Instruction for the data below: set down exactly the lines from the line with "Nederlands (389, 2526)" to the line with "فیلم کوتاه (932, 66)", inclusive, and no others.

━━━━━ TASK DATA ━━━━━

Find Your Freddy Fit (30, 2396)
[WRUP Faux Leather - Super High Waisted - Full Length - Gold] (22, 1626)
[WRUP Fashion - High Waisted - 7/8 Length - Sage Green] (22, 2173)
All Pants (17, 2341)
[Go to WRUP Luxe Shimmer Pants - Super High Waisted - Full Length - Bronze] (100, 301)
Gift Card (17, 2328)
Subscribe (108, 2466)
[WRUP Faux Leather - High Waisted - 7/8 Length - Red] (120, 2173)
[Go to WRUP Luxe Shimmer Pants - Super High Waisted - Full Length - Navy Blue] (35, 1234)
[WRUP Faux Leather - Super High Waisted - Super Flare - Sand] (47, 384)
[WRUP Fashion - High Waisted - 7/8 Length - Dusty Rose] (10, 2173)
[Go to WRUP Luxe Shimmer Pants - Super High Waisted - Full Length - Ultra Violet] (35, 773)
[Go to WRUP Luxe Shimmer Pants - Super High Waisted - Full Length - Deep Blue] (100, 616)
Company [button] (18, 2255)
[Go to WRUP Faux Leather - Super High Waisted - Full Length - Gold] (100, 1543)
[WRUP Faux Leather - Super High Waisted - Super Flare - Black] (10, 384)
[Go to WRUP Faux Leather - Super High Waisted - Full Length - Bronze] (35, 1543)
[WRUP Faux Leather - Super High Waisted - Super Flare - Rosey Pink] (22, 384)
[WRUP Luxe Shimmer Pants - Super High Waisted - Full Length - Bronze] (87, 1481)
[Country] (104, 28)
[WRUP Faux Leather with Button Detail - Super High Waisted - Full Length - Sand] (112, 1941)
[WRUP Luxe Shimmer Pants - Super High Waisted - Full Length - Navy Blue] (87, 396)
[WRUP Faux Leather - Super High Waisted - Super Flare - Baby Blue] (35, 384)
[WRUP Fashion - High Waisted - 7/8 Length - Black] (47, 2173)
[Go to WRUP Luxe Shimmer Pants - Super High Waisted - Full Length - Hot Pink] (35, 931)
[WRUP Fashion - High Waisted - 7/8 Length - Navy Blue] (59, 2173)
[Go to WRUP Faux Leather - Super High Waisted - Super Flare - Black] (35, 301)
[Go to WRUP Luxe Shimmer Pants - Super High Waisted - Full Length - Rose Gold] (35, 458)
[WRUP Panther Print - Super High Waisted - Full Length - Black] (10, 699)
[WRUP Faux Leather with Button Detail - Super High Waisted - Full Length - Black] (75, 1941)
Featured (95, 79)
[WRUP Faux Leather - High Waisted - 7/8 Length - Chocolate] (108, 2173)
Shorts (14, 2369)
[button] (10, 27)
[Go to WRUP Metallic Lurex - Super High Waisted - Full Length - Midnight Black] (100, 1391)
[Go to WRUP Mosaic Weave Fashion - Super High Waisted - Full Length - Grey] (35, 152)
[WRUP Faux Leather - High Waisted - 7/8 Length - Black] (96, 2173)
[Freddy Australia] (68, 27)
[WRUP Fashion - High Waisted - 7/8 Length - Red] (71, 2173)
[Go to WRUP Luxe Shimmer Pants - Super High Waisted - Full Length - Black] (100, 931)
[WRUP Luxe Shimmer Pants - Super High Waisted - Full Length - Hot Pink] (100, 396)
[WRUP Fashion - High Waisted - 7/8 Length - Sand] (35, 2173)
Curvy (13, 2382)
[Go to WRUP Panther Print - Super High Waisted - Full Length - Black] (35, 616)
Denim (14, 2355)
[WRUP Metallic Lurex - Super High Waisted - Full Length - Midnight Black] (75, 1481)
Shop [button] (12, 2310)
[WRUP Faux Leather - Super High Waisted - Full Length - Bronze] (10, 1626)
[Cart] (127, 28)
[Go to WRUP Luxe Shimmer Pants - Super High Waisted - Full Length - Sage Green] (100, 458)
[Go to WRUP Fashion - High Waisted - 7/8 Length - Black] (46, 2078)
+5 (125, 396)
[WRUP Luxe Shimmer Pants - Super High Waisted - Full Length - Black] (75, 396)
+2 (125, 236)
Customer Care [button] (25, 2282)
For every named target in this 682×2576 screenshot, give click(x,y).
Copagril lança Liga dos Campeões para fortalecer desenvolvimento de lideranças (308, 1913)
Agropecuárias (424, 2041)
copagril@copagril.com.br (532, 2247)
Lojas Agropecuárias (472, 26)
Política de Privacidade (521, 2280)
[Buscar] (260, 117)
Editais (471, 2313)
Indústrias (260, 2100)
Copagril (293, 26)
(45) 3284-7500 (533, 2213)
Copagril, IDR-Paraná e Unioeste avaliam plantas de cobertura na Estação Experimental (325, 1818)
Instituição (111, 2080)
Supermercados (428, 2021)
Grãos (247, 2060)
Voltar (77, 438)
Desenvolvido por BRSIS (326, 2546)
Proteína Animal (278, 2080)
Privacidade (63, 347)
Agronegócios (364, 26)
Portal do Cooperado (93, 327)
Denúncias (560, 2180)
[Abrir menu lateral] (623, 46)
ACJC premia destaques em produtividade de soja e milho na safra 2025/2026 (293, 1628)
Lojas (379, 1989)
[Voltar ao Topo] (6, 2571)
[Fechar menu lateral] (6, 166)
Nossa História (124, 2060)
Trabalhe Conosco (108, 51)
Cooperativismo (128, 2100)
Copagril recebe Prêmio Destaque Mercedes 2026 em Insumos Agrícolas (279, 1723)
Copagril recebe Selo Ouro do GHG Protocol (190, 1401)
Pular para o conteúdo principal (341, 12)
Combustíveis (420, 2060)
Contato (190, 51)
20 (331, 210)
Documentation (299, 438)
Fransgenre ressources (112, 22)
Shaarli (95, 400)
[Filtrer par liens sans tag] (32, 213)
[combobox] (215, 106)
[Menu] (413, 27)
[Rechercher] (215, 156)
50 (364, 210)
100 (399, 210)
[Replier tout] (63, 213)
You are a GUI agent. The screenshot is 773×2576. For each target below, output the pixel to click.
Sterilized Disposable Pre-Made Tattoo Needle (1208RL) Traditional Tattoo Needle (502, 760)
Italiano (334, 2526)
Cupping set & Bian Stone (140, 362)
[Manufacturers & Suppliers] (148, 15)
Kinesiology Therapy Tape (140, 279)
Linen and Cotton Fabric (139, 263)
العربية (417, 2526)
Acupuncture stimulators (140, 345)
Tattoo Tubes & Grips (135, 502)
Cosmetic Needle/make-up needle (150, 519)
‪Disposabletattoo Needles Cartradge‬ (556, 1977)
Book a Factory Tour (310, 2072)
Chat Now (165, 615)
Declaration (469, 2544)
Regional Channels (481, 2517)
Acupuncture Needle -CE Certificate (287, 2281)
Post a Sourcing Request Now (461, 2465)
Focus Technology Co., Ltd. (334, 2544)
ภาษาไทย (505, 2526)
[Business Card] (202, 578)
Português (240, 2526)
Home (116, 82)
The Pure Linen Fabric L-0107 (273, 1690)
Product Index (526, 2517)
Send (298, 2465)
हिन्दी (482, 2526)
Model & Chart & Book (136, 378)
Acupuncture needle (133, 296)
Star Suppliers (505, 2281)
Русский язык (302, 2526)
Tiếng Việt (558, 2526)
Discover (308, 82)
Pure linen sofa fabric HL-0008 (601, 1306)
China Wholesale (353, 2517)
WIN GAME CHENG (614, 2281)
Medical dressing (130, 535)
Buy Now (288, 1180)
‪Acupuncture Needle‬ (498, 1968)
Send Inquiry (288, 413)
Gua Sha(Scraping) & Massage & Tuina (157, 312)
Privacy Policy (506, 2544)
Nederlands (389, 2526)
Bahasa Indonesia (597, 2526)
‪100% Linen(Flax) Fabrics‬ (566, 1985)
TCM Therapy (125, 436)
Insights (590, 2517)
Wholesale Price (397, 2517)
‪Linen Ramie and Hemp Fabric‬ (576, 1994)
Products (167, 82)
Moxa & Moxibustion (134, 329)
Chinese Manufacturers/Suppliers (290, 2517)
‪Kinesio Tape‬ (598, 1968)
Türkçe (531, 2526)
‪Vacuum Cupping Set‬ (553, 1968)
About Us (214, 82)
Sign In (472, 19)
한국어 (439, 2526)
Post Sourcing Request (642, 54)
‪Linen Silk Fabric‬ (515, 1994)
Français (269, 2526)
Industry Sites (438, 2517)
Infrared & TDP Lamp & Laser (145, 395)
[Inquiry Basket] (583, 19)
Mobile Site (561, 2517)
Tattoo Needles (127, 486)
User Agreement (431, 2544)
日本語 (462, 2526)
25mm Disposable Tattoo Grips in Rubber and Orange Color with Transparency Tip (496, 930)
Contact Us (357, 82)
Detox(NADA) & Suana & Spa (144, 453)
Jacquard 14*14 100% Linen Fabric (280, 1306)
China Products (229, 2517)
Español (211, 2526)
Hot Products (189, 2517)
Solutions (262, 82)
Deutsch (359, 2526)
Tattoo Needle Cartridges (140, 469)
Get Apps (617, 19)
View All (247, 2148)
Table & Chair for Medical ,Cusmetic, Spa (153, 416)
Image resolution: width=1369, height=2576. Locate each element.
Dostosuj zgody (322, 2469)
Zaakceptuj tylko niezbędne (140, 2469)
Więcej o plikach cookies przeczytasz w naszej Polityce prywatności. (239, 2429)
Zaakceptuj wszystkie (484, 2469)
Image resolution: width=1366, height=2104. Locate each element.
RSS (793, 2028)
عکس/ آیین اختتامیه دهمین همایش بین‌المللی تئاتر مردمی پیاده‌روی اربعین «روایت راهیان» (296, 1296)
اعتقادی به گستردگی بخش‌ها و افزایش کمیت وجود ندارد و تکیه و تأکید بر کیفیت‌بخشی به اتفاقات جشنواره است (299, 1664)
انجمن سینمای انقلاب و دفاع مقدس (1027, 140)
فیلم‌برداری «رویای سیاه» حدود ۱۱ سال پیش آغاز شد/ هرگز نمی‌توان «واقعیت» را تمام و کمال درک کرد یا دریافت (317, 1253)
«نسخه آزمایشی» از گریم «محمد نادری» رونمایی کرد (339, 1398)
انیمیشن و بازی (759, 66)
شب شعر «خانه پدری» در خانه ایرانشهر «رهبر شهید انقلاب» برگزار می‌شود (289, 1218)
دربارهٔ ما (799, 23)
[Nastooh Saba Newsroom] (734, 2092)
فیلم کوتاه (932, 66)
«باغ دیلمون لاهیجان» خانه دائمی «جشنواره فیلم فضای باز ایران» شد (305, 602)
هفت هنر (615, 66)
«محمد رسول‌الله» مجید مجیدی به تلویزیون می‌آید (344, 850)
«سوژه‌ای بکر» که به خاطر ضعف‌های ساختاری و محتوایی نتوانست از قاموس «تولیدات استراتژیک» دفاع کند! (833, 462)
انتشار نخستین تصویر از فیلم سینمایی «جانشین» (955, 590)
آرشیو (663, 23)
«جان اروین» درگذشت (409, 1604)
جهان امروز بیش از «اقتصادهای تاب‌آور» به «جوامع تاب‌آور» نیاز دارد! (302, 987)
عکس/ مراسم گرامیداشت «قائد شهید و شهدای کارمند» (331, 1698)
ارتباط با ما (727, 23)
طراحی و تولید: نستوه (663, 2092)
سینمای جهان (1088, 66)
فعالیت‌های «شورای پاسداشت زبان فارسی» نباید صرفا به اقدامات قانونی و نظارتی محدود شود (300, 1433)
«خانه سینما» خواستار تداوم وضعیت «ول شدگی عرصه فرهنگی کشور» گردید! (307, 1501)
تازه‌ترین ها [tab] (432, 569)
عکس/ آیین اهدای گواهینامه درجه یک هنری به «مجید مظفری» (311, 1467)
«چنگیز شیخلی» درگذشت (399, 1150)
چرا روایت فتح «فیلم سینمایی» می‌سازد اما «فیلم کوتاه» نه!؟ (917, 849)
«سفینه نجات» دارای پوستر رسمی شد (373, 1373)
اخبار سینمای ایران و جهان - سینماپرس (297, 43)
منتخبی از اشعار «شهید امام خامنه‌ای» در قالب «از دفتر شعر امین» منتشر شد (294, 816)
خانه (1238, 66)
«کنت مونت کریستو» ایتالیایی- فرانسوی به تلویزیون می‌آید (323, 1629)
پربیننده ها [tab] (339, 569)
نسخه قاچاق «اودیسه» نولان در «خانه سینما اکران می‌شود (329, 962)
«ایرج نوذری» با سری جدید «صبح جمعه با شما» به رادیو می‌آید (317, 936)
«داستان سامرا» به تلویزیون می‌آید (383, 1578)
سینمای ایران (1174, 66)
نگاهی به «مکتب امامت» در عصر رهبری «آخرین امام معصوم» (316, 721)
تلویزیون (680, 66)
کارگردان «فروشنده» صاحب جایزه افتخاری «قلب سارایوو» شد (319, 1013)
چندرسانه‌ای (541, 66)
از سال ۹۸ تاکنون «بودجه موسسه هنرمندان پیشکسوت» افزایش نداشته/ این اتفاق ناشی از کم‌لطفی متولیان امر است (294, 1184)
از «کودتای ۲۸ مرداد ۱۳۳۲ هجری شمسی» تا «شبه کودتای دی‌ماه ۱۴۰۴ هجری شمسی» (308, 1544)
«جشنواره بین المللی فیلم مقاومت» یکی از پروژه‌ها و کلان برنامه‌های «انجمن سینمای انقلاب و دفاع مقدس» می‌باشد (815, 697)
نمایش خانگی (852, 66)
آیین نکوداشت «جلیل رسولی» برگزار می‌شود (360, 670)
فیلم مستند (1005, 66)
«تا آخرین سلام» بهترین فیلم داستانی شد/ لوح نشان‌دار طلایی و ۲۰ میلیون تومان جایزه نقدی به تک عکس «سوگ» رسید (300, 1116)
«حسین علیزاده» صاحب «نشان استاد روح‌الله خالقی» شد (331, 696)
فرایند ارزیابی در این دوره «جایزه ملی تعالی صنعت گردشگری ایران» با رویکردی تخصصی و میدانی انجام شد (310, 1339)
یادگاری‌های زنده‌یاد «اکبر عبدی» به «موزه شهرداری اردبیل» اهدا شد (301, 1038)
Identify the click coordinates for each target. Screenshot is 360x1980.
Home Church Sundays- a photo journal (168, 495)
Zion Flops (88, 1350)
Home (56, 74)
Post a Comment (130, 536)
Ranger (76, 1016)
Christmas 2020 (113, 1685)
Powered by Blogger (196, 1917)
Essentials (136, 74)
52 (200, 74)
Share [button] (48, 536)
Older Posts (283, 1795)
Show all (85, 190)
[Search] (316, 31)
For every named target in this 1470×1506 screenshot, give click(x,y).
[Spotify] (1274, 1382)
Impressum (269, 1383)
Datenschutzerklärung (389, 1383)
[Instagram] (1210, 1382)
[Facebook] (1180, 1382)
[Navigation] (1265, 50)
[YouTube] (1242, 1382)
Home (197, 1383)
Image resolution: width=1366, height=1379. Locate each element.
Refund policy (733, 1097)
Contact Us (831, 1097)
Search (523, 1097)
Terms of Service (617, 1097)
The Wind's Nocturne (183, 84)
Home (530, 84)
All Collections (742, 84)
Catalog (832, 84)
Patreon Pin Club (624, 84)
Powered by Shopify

━━━━━

§ SOLUTION FOR THIS PROBLEM
Nederlands (389, 2526)
Bahasa Indonesia (597, 2526)
‪100% Linen(Flax) Fabrics‬ (566, 1985)
TCM Therapy (125, 436)
Insights (590, 2517)
Wholesale Price (397, 2517)
‪Linen Ramie and Hemp Fabric‬ (576, 1994)
Products (167, 82)
Moxa & Moxibustion (134, 329)
Chinese Manufacturers/Suppliers (290, 2517)
‪Kinesio Tape‬ (598, 1968)
Türkçe (531, 2526)
‪Vacuum Cupping Set‬ (553, 1968)
About Us (214, 82)
Sign In (472, 19)
한국어 (439, 2526)
Post Sourcing Request (642, 54)
‪Linen Silk Fabric‬ (515, 1994)
Français (269, 2526)
Industry Sites (438, 2517)
Infrared & TDP Lamp & Laser (145, 395)
[Inquiry Basket] (583, 19)
Mobile Site (561, 2517)
Tattoo Needles (127, 486)
User Agreement (431, 2544)
日本語 (462, 2526)
25mm Disposable Tattoo Grips in Rubber and Orange Color with Transparency Tip (496, 930)
Contact Us (357, 82)
Detox(NADA) & Suana & Spa (144, 453)
Jacquard 14*14 100% Linen Fabric (280, 1306)
China Products (229, 2517)
Español (211, 2526)
Hot Products (189, 2517)
Solutions (262, 82)
Deutsch (359, 2526)
Tattoo Needle Cartridges (140, 469)
Get Apps (617, 19)
View All (247, 2148)
Table & Chair for Medical ,Cusmetic, Spa (153, 416)
Image resolution: width=1369, height=2576. Locate each element.
Dostosuj zgody (322, 2469)
Zaakceptuj tylko niezbędne (140, 2469)
Więcej o plikach cookies przeczytasz w naszej Polityce prywatności. (239, 2429)
Zaakceptuj wszystkie (484, 2469)
Image resolution: width=1366, height=2104. Locate each element.
RSS (793, 2028)
عکس/ آیین اختتامیه دهمین همایش بین‌المللی تئاتر مردمی پیاده‌روی اربعین «روایت راهیان» (296, 1296)
اعتقادی به گستردگی بخش‌ها و افزایش کمیت وجود ندارد و تکیه و تأکید بر کیفیت‌بخشی به اتفاقات جشنواره است (299, 1664)
انجمن سینمای انقلاب و دفاع مقدس (1027, 140)
فیلم‌برداری «رویای سیاه» حدود ۱۱ سال پیش آغاز شد/ هرگز نمی‌توان «واقعیت» را تمام و کمال درک کرد یا دریافت (317, 1253)
«نسخه آزمایشی» از گریم «محمد نادری» رونمایی کرد (339, 1398)
انیمیشن و بازی (759, 66)
شب شعر «خانه پدری» در خانه ایرانشهر «رهبر شهید انقلاب» برگزار می‌شود (289, 1218)
دربارهٔ ما (799, 23)
[Nastooh Saba Newsroom] (734, 2092)
فیلم کوتاه (932, 66)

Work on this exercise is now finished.